◆ Page text:
Monday, May 29, 2006

A Fish Story

There is a prelude to this fish story that really has nothing to do with fish or fishing. It has to do with becoming the parent of the Alzheimer's patient. Many people can't or won't become primary caregivers because of the role transition involved. The person with Alzheimer's becomes progressively more incompetent to care for themselves or make certain decisions. The child of that person either has to agree to become the 24 hour parent and make a complete role reversal or commit the parent to the care of someone else who will. Parenting of a child can be wearing, but it is a piece of cake to parenting an Alzheimer's patient. At a conference last week the speaker was using the comparison of a child to an Alzheimer's patient. The key distinction is that the child will grow and learn, but the Alzheimer's patient will only decline. There will be no new learning, no new mastered skills, no reasoned discussions or explanations. Indeed the skills that had been mastered will fade away. In many ways every day is new, what was told to them yesterday is gone for good. Reasoning is a two step process and they will often have difficulty with one step processes. As parents we used to say that it went in one ear and out the other. With Alzheimer's patients it goes in one ear and dissolves.

So, I took Dad fishing today. It was a long process to get going. The reels from last year were needing a little attention. My sons and I needed to get fishing licenses. A few other chores had to be attended to first, but finally we were off. We met my other son and his father in law and started drowning a few worms. The fish were biting, if you call 4 inch catfish fish. Then grandpa caught one. Well, if you call a 12 inch carp a fish, he caught one. Now, in his mind which is a child like mind, that was supper for 5000 people if we just had 5 loaves to go with it. I am not so old that I can't remember such high hopes. But, it was a carp, and only a little one at that. Now, the adult thinks ahead. If we take that home he will want to clean it, but he can't clean it by himself. Then he will want to eat it or nag my wife to cook it for him until she goes crazy. Of course, he would choke to death on the bones, or worse, insult her cooking of the fish. The humane thing to do was done. The carp went back into the river.

◆ Raw data:
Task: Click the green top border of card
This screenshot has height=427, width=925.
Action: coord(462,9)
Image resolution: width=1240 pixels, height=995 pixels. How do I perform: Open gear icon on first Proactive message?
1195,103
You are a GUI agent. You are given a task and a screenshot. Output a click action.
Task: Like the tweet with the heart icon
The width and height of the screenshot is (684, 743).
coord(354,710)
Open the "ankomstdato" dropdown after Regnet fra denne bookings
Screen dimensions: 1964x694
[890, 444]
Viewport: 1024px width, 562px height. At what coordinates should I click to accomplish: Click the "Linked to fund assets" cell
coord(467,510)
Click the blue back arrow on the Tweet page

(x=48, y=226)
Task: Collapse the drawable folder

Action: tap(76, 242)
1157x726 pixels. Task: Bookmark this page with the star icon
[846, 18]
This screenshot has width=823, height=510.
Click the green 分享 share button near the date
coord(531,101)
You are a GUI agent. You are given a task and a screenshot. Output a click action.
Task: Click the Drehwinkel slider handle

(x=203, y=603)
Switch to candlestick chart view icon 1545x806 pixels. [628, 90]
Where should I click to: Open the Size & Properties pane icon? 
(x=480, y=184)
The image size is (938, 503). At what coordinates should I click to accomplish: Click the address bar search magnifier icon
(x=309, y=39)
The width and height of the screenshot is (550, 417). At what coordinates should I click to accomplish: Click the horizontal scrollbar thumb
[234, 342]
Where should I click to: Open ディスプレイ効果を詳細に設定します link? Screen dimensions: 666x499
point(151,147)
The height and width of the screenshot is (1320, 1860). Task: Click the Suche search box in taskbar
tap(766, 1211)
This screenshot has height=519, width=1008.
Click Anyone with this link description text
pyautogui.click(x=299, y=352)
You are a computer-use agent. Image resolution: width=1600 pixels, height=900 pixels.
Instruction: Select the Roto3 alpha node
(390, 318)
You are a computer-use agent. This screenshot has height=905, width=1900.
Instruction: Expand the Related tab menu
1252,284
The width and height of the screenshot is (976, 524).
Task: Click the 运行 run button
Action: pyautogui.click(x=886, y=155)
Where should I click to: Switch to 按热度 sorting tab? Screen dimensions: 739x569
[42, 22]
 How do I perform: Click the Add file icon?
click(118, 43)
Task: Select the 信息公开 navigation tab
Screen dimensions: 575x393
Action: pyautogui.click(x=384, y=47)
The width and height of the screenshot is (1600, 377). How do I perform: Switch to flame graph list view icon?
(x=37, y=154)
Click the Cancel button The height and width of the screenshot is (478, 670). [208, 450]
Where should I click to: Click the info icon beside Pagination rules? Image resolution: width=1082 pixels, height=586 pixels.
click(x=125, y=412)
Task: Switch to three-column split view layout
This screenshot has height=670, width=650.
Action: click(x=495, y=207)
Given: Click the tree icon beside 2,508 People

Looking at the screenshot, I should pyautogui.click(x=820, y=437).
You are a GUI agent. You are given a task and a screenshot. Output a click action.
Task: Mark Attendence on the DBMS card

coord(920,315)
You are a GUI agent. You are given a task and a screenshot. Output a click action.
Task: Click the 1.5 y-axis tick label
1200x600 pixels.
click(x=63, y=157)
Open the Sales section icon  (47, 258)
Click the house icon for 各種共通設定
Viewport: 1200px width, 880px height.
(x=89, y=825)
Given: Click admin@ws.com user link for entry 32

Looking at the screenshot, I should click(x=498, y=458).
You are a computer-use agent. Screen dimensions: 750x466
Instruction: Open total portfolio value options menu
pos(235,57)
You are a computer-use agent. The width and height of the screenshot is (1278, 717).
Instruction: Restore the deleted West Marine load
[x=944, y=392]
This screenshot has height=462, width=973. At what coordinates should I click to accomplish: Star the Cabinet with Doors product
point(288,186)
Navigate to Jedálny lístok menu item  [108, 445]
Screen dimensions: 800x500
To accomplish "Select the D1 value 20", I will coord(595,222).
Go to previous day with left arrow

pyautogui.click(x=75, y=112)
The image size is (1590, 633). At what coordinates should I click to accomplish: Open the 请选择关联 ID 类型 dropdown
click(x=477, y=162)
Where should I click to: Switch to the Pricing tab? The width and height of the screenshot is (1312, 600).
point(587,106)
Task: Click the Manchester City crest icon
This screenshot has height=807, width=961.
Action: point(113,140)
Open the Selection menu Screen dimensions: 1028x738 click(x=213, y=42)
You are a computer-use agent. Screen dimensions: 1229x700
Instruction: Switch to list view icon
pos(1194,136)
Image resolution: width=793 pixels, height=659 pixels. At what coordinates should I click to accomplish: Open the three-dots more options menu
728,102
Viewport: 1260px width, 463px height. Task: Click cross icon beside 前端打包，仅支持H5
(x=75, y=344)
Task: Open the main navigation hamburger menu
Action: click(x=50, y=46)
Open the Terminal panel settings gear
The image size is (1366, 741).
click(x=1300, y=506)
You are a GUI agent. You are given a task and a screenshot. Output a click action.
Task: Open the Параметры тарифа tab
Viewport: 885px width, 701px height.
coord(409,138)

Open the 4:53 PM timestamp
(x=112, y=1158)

◆ Instructions:
• 1. Decide whether each statement agrees with the fish story. For each, answer yes or no and quote the words from the story that decide it.
(a) The carp grandpa caught was 12 inches long.
(b) The carp was taken home to be cooked for supper.
(c) The conference speaker said that both a child and an Alzheimer's patient will grow and learn.
• 2. Write the next part of the fish story, picking up right after the carp is put back in the river.

◆ Exercise results:
• 1.
(a) Yes: "if you call a 12 inch carp a fish, he caught one."
(b) No: "The carp went back into the river."
(c) No: "the child will grow and learn, but the Alzheimer's patient will only decline."

• 2.
Now, I remember what my dad said about carp when we were children. "I don't want any of that *%#@)* fish in my house." But, now he is the kid, and he wanted it. He got mad and not a little mad. He compared my action to the recrucifixion of Christ (really) among other things. He put his pole away and wouldn't fish anymore. All day my boys had waited to go fishing, and now it was over. Fortuneately the boys are old enough to accept things like this, but it made them really not want to ever go fishing with grandpa again. Why, you ask, didn't I just throw the fish into the garden when I got home. 2 reasons jump immediately to mind. First, I had no idea he would react quite the way he did, upset, yes, crazy angry and pouting, no. Second, the anger would have been just as acute at home as at the river. Since I wasn't expecting quite the outburst that ocurred, taking care of the anger now rather than later saved postponing the inevitable and seemed quite logical at the time.

There is a final postscript to this fish story. Now Dad smells like fish. Only he can't smell it and won't believe that we or anyone else can either. He loathes taking showers or getting fully clean. Too bad for the people tomorrow when he goes and plays the piano for them. The flip side of being the parent to the Alzheimer's patient is that I can't physically drag him into the shower like I could a child. One, it is against the law and, two, he's too big. That is just part of the problem of parenting an adult, it ain't as easy as parenting a child. Compulsion is not in the vocabulary of the full time caregiver. They may be the child, but there is none of the natural acceptance of roles and what they mean. Now, excuse me, I must go see how I can detoxify him without creating a national calamity.